B42: Low-Energy Spectroscopy of Quantum Matter: Topology, Spins, Spin-Orbit Coupling

Mon. March 4, 12:42 p.m. – 1:18 p.m. CST

Ballroom B

Polarization resolved Raman spectroscopy is used extensively to study spin and charge collective excitations in solids. Electronic Raman scattering in the fully symmetric channel couples to charge excitations including the plasmons which are longitudinal oscillations of charge density in the system. However, it is well known that the spectral weight of a plasmon in Raman response is typically suppressed by the smallness of q² pre-factor, where q is the momentum imparted by the photon to the plasmon. Because the smallness of q, researchers have coupled plasmons to polar phonons (phonon-plasmon-polaritons) or use periodic structures at microscopic scale (gratings) to induce a larger quasi-momentum to make plasmons observable.

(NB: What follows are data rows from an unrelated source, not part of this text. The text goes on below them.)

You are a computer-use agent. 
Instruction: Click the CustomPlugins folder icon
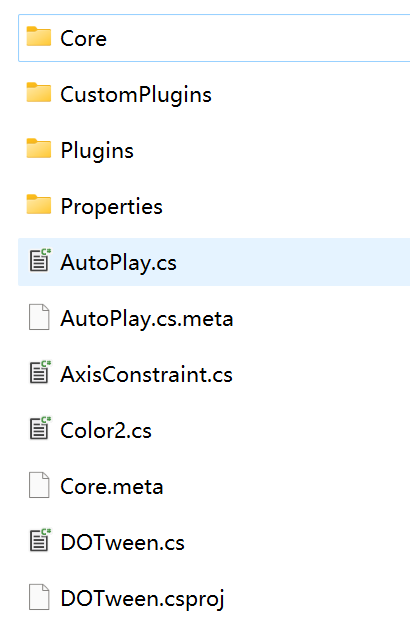click(39, 92)
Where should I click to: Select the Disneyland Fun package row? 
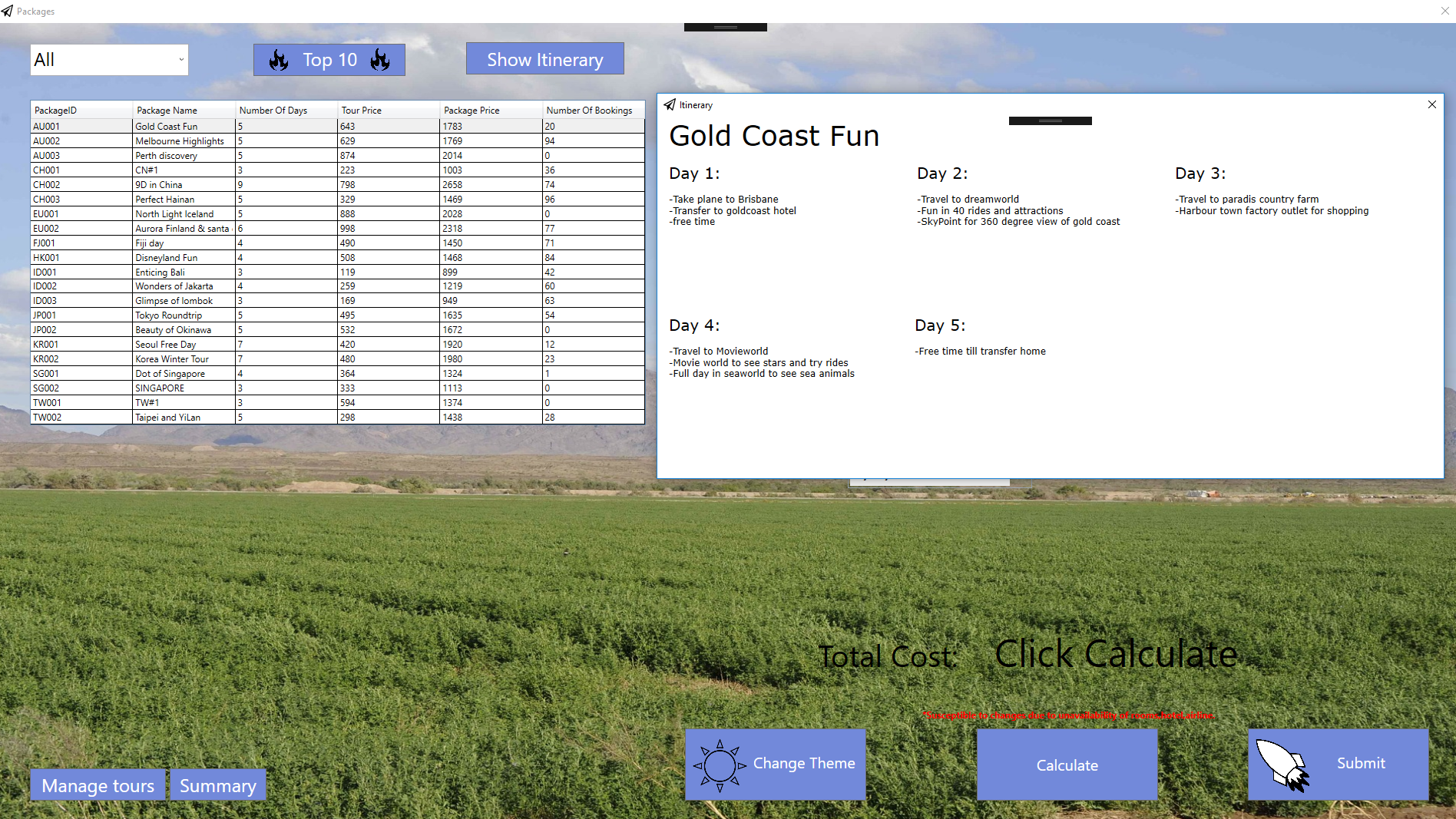167,258
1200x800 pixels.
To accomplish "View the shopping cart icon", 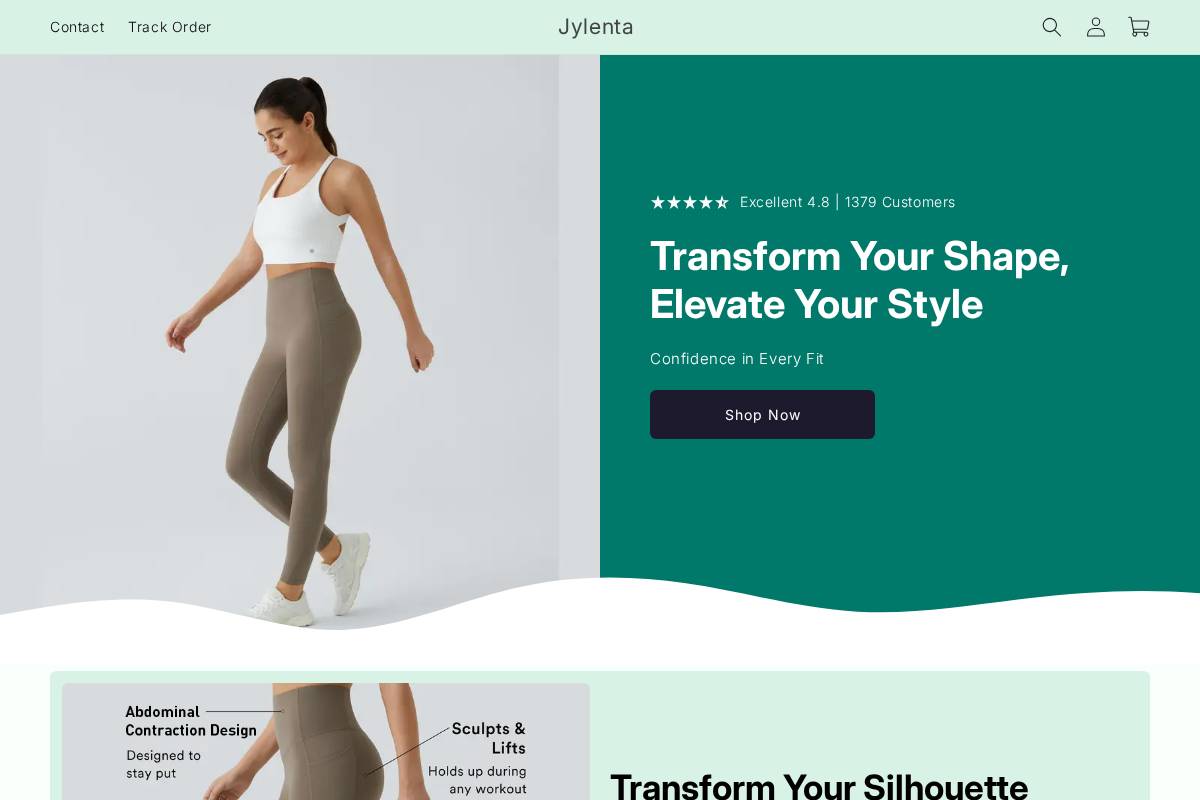I will (x=1139, y=27).
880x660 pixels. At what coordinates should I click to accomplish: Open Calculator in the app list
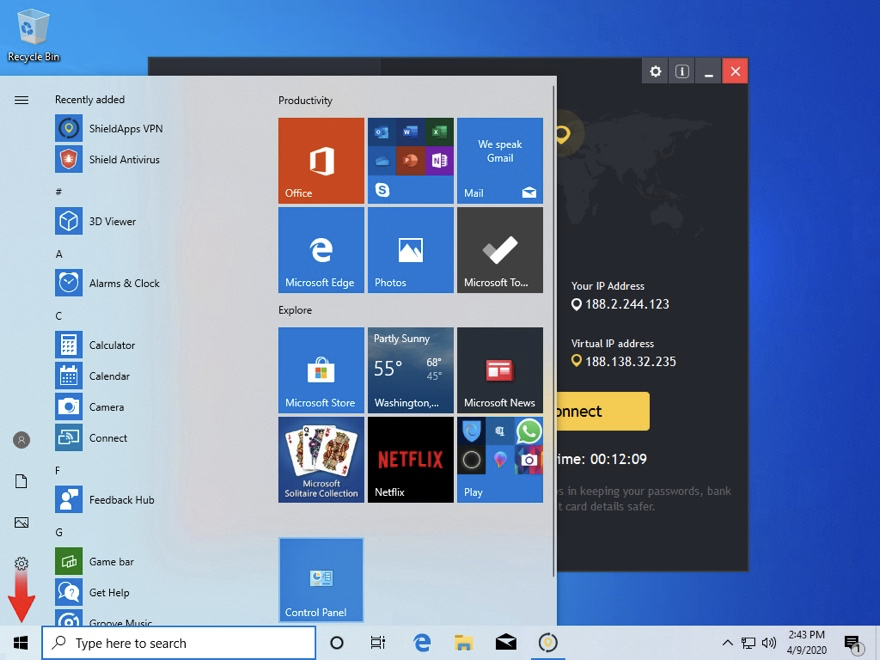click(x=110, y=345)
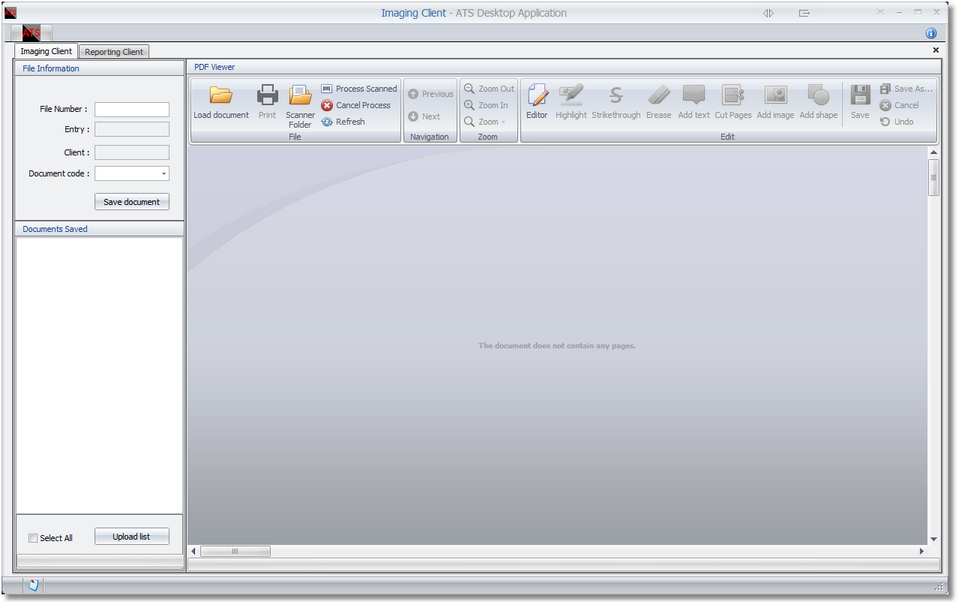This screenshot has width=959, height=605.
Task: Click the Upload list button
Action: [131, 537]
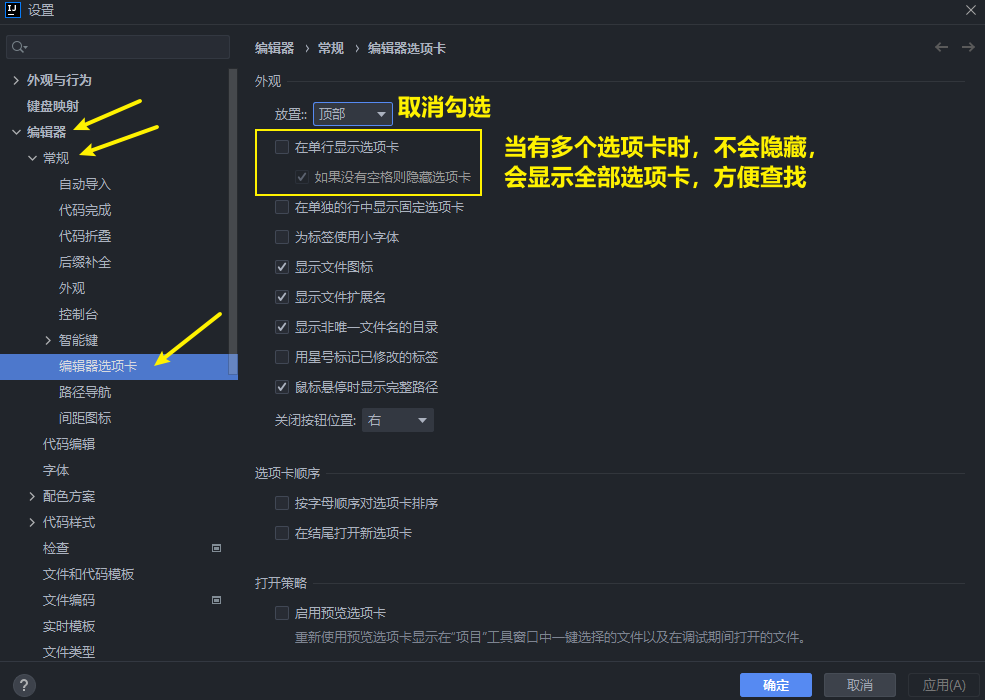Open the 关闭按钮位置 dropdown
985x700 pixels.
click(397, 420)

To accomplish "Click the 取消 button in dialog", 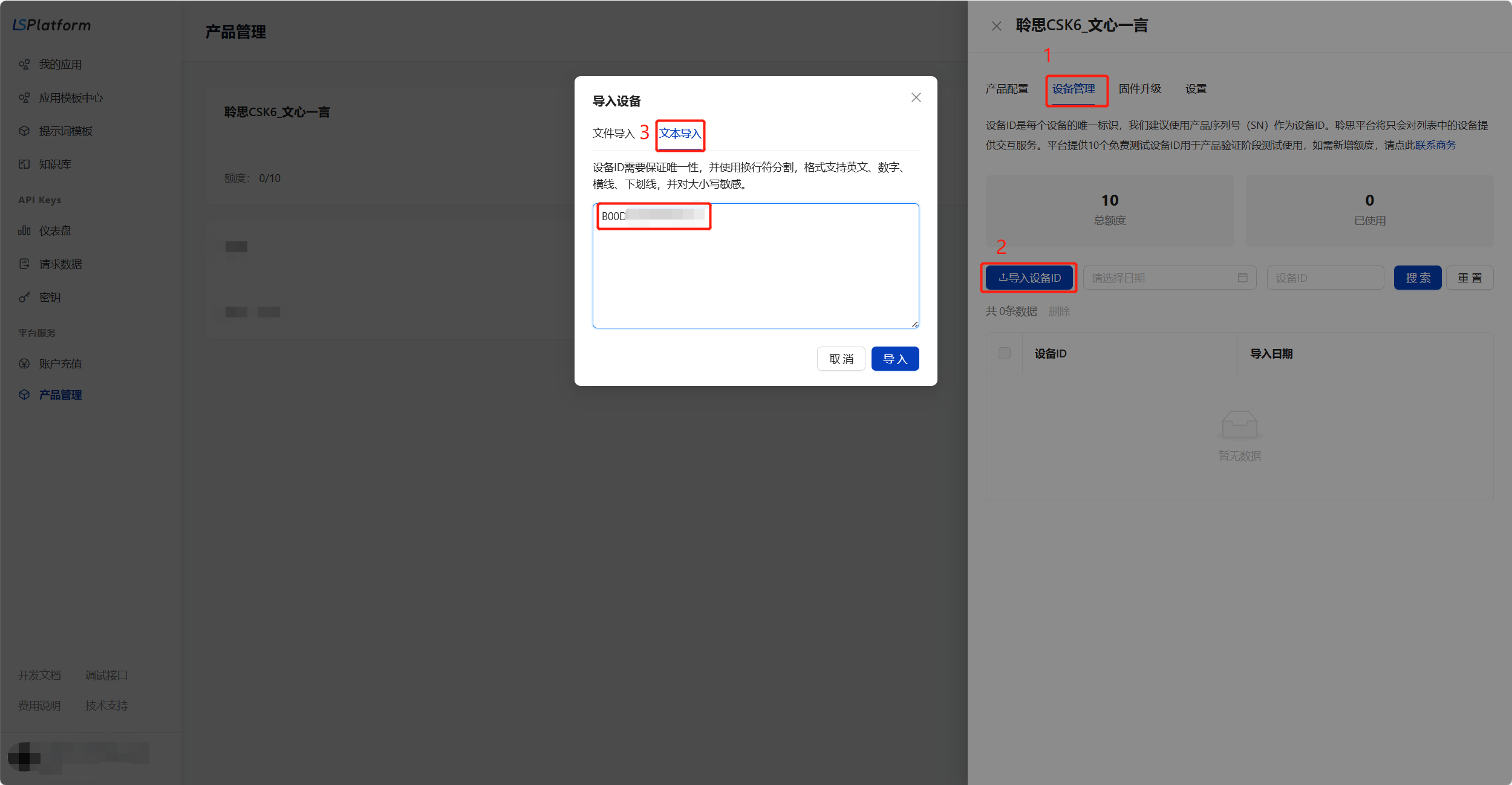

We will show in this talk that for inversion broken systems which allow Rashba type spin-orbit interaction, there is an additional resonant Raman coupling process that results in plasmon spectral weight which scales with the strength of the spin-orbit interaction, and which is present even in the long-wavelength q=0 limit without any help from phonons. We demonstrate that direct purely electronic resonant Raman coupling to plasmon for giant Rashba systems could be significant. We discuss our result in the context of recent observation in BiTeI where strong and sharp plasmon below the Rashba continuum of single particle excitations was observed [1-3].